» **What to work on**
(a) In the article on European gloating over the American financial crisis, how large were the assets of Iceland's big banks compared with the country's gross domestic product?
(b) Retype the passage of the article on European gloating over the American financial crisis that opens with the words containing "But now the" and closes with "their American cousins.".

» **Selected extract**
- Opening Delimiter -

Moneybox

People Who Live in Glass Häuser

Europeans were gloating about the American financial crisis. Not anymore.

Until last week, Europe had witnessed the type of anti-American gloating usually seen only during the soccer World Cup, the quadrennial event in which the American team is routed in the early rounds. The spectacle of highly paid American bankers falling on their faces inspired smug lectures from afar about the reckless pursuit of profits, disdain for regulation, and manic risk-taking that characterize U.S.-style capitalism.

The tsk-tsk-ing reached a new level with a cover story in the German newsweekly Der Spiegel, “The End of Arrogance”: “The banking crisis is upending American dominance of the financial markets and world politics.” The piece notes the delicious irony of the United States having to nationalize parts of its financial system. “The Americans are now paying the price for their pride,” it notes. “Gone are the days when the U.S. could go into debt with abandon.” Gone, too, are the days of “turbo-capitalism” imposing its mores of “avarice and greed” on the global economy. No wonder schadenfreude—that lovely word meaning joy at other people’s suffering—was coined in German.

But now the clog is on the other foot. Germany has been forced to bail out the nation’s second-largest property lender. Iceland, whose financial system now swims with the fishes, has seized several banks. Britain unveiled an expensive plan to inject up to $88 billion of capital into proud financial institutions such as Barclays. Several European countries have hastened to boost deposit insurance.

Some of the wooziness can be blamed on a virus that originated in the United States. But—I got your irony right here, Klaus—just as the American-ness of America’s economic system led to our current woes, the European-ness of the Continent’s political and business culture is partly to blame for its current pickle. In fact, in many respects, Europe’s banks have fared no better than their American cousins.

Der Spiegel noted with disapproval that “the total value of all outstanding mortgage loans in the United States—$11 trillion—is almost as large as the country’s gross domestic product.” Surely the good burghers of Brussels and shopkeepers of England wouldn’t be so foolish with debt, would they? But in Europe, “they embraced financial capitalism and leverage more than we did,” says David Smick, founder of International Economy magazine and author of The World Is Curved. The assets of tiny Iceland’s big banks were about 10 times the island nation’s gross domestic product. Martin Wolf, the magisterial Financial Times commentator, noted that the combined assets of Britain’s Big Five banks are four times the Sceptred Isle’s GDP. The assets of JPMorgan Chase, the largest U.S. bank, is only about 7 percent of America’s annual output.

- Closing Delimiter -

[Dataset entries]
- Opening Delimiter -

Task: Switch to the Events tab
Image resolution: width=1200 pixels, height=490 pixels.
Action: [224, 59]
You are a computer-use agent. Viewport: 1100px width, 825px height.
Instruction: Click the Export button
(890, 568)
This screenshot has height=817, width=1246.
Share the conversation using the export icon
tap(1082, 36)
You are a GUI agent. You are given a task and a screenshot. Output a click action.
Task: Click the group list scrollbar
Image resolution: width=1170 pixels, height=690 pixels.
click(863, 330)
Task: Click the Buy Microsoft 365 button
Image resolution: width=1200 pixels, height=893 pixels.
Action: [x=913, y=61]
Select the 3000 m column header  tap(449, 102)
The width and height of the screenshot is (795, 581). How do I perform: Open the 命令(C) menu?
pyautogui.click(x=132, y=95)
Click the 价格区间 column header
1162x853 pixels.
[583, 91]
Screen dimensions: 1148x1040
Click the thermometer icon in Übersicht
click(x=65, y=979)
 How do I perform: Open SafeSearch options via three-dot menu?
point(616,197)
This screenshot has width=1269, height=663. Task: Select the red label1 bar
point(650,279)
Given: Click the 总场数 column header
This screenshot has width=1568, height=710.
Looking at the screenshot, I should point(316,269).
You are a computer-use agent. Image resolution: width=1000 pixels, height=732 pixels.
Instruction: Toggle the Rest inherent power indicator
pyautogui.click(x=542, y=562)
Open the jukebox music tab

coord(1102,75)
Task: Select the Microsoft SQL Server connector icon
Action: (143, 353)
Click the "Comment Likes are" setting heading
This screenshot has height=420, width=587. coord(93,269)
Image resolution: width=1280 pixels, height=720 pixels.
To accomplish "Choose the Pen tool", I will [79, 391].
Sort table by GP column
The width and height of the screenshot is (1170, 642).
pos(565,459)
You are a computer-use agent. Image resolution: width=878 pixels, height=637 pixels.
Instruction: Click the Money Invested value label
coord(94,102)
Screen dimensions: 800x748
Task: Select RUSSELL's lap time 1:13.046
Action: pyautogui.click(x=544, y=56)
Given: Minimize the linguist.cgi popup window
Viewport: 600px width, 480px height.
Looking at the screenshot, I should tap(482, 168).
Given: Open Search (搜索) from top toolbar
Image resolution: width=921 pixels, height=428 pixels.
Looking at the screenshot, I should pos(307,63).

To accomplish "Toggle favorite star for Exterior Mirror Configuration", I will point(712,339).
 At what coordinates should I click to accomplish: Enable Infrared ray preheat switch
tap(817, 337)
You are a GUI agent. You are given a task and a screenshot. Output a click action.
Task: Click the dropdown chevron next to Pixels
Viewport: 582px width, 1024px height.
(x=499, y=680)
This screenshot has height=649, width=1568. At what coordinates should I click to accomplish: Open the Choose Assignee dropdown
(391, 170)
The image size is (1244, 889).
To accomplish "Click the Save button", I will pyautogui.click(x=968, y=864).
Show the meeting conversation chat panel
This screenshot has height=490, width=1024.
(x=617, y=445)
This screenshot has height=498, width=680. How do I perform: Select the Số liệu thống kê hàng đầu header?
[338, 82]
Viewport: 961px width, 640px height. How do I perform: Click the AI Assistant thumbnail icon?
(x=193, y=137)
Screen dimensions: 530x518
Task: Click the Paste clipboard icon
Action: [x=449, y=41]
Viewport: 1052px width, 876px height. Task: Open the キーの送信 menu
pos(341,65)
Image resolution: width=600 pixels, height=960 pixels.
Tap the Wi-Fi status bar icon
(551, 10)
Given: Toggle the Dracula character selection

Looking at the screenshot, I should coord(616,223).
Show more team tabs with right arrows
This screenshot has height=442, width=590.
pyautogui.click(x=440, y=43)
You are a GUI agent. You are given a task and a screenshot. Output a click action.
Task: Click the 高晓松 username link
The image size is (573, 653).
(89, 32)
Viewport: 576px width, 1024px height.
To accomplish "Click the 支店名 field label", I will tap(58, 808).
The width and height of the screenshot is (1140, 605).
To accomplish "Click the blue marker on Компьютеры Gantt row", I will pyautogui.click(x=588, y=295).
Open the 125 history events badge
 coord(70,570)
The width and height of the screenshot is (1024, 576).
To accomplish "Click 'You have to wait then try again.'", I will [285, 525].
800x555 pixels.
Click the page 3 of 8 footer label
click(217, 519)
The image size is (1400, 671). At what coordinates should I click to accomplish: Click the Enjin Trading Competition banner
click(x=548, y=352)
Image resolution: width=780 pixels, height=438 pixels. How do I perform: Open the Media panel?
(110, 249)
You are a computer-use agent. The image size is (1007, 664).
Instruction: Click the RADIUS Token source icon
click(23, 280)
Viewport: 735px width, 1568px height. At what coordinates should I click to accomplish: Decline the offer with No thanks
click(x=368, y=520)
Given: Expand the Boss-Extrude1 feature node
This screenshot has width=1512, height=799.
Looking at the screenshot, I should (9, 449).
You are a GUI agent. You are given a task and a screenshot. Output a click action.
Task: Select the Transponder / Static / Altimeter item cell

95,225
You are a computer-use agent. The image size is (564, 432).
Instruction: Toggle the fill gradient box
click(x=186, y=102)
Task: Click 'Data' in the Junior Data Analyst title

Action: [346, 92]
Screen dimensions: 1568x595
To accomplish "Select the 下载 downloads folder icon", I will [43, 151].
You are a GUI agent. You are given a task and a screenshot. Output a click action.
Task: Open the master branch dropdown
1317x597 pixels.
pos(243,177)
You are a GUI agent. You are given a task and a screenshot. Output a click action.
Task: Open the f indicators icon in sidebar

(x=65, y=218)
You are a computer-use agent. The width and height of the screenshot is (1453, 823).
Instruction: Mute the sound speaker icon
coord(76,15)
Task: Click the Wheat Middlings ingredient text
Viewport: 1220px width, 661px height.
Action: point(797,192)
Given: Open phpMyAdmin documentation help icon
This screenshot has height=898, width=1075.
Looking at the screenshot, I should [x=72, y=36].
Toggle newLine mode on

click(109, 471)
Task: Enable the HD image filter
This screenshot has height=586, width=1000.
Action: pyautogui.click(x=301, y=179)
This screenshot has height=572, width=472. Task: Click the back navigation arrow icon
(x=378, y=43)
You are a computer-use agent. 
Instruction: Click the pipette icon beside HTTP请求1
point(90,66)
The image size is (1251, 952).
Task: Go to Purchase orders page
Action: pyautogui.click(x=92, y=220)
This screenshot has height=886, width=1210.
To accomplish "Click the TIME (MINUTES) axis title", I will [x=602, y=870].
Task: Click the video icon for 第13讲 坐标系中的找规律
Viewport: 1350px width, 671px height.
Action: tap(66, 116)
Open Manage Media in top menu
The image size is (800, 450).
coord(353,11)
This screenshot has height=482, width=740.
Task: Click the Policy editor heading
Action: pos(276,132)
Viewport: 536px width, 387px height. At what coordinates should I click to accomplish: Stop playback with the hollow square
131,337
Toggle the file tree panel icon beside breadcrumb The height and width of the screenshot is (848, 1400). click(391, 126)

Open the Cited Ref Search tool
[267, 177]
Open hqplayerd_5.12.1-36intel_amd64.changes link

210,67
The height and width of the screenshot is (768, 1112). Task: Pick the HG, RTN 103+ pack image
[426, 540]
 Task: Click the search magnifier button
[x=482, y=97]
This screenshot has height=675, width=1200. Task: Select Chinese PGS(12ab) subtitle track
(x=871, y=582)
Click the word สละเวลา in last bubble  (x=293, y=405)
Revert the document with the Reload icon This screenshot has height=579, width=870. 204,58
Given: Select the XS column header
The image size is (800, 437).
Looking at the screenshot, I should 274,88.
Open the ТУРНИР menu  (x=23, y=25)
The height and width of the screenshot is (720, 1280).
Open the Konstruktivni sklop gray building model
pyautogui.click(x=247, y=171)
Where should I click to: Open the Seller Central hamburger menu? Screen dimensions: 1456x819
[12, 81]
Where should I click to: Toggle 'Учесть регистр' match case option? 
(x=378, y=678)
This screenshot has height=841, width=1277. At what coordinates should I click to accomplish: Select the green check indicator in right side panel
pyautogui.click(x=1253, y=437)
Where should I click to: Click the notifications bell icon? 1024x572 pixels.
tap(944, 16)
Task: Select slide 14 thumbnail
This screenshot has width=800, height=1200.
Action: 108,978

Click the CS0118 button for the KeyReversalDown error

- Closing Delimiter -

» **Answers to the tasks**
(a) About 10 times Iceland's gross domestic product.

(b)
But now the clog is on the other foot. Germany has been forced to bail out the nation’s second-largest property lender. Iceland, whose financial system now swims with the fishes, has seized several banks. Britain unveiled an expensive plan to inject up to $88 billion of capital into proud financial institutions such as Barclays. Several European countries have hastened to boost deposit insurance.

Some of the wooziness can be blamed on a virus that originated in the United States. But—I got your irony right here, Klaus—just as the American-ness of America’s economic system led to our current woes, the European-ness of the Continent’s political and business culture is partly to blame for its current pickle. In fact, in many respects, Europe’s banks have fared no better than their American cousins.